Start of RECORDS SUPPLIED

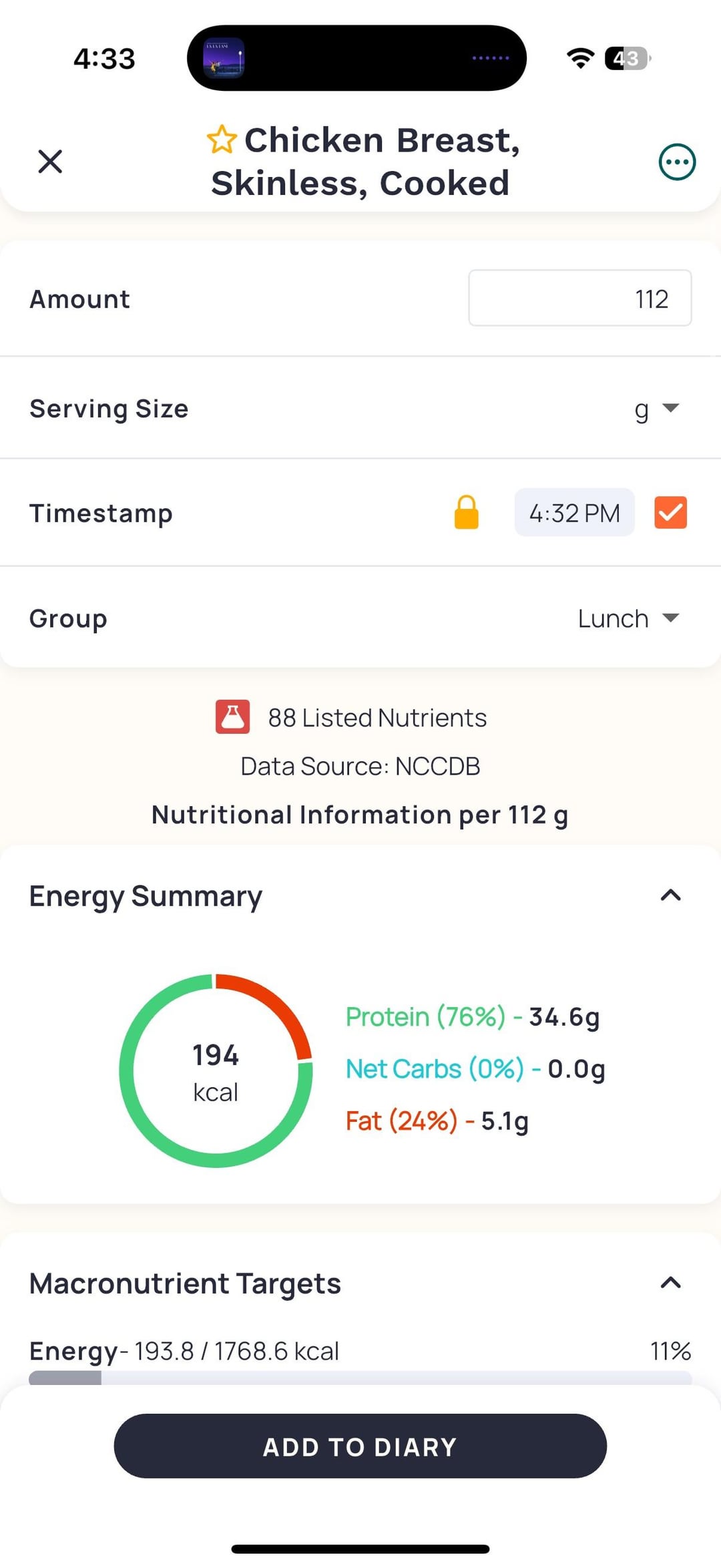Uncheck the timestamp checkbox
This screenshot has height=1568, width=721.
[x=670, y=513]
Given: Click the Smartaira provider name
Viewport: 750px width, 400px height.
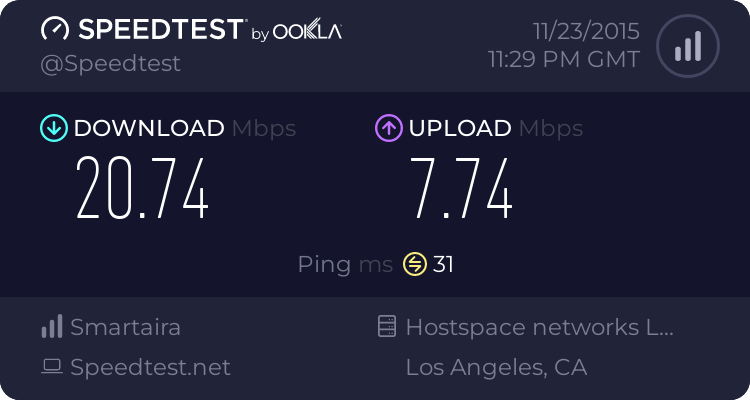Looking at the screenshot, I should point(125,327).
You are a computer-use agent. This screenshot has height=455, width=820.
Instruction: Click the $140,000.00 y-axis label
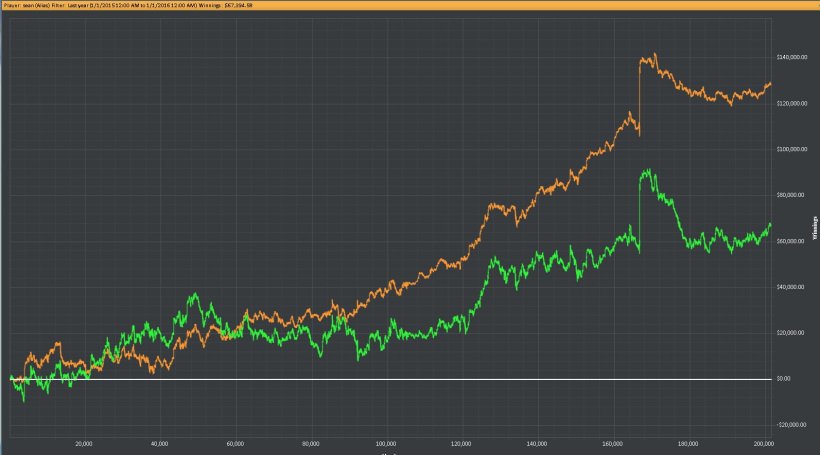coord(796,57)
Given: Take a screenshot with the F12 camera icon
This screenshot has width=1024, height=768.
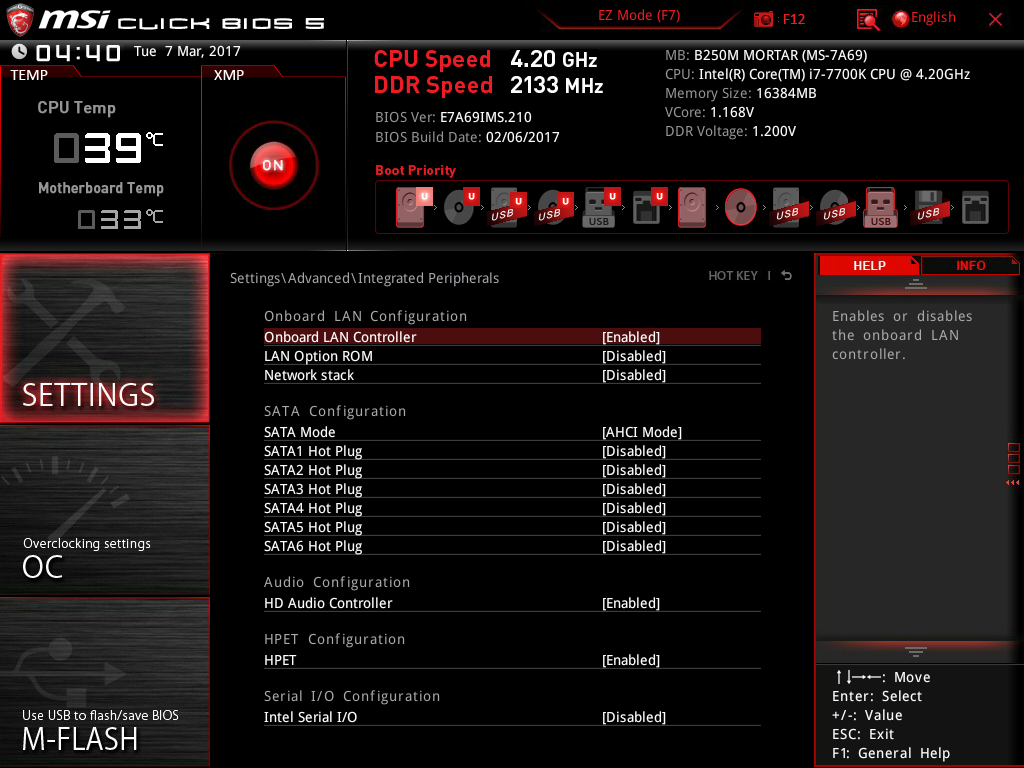Looking at the screenshot, I should [x=764, y=19].
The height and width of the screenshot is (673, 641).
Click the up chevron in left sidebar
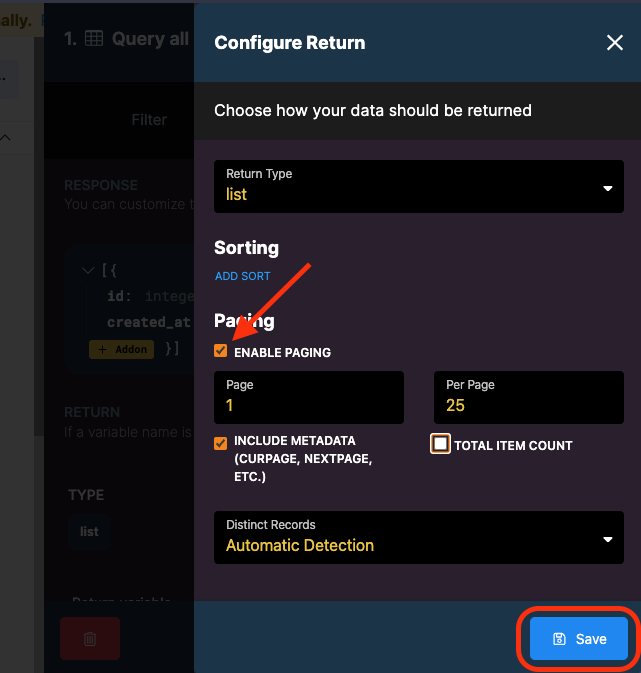tap(6, 138)
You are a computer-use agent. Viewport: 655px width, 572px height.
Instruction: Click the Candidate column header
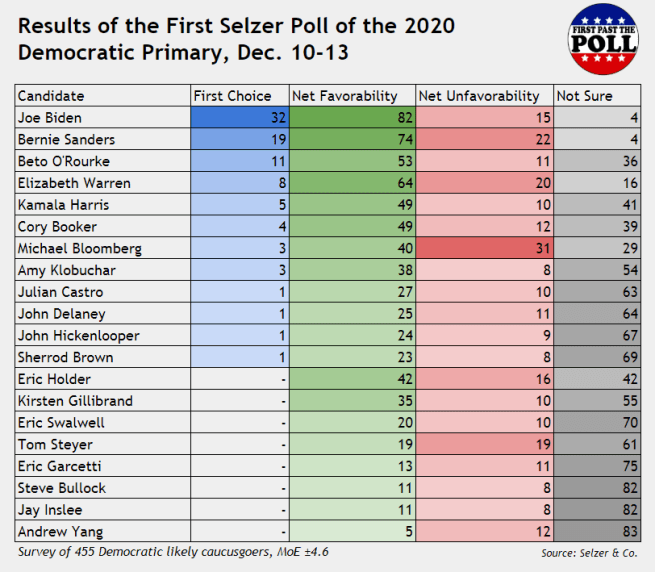click(x=102, y=96)
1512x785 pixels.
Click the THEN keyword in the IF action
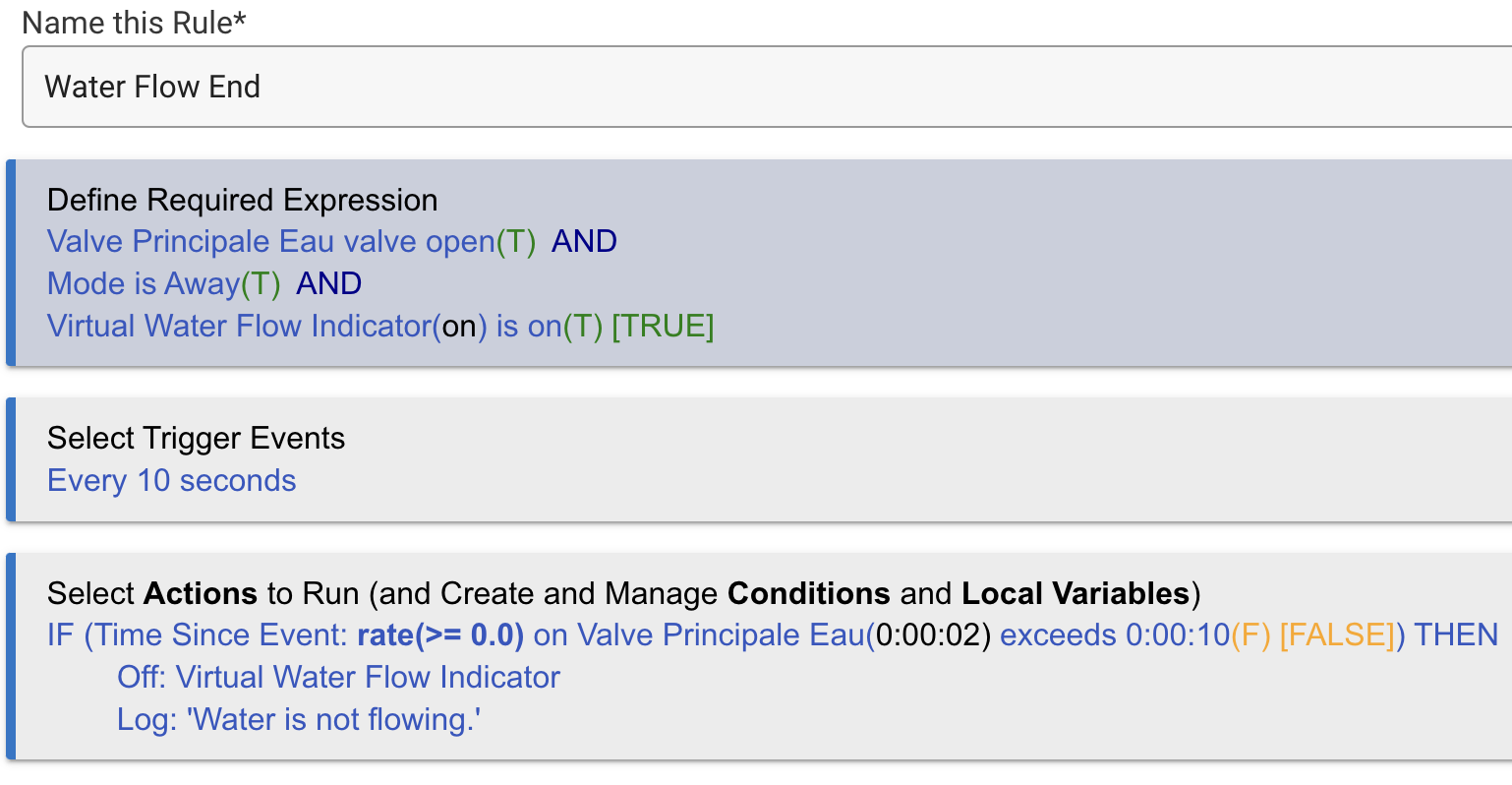pyautogui.click(x=1456, y=635)
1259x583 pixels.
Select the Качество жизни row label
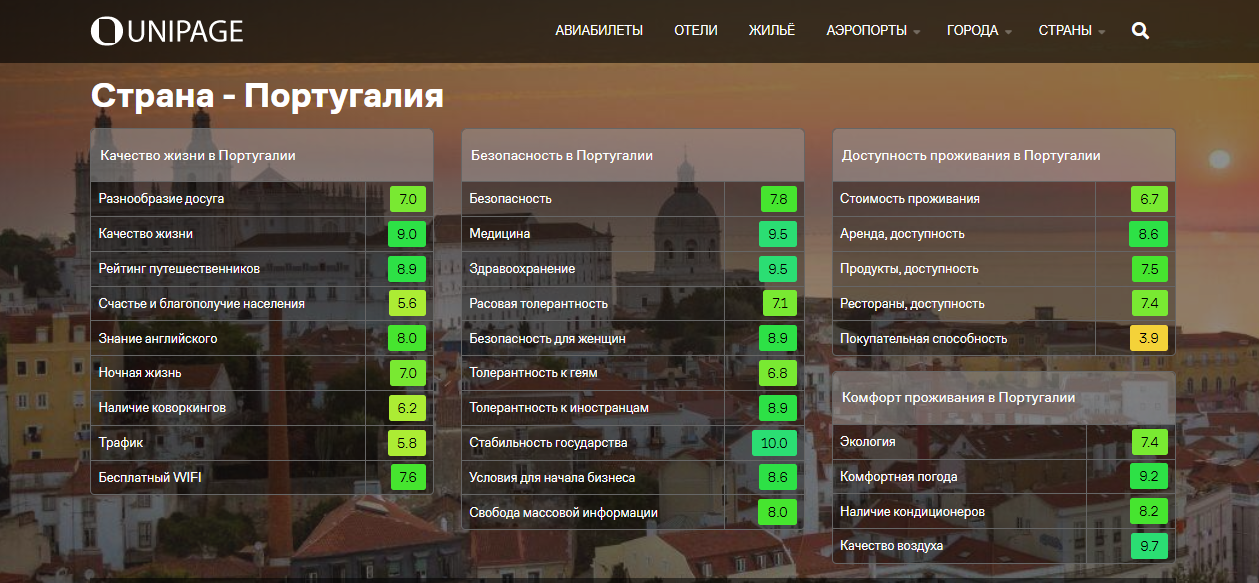[146, 234]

End of RECORDS SUPPLIED

WHAT TO DO: Extract, verbatim and alone, the lines from the line that contains "Click the up chevron in left sidebar" to the last line of the records, inclusive; drop any picture.

TASK OUTPUT:
Click the up chevron in left sidebar
tap(6, 138)
You are a computer-use agent. Viewport: 655px width, 572px height.
Instruction: Click the Candidate column header
click(x=102, y=96)
1512x785 pixels.
Click the THEN keyword in the IF action
pyautogui.click(x=1456, y=635)
1259x583 pixels.
Select the Качество жизни row label
[146, 234]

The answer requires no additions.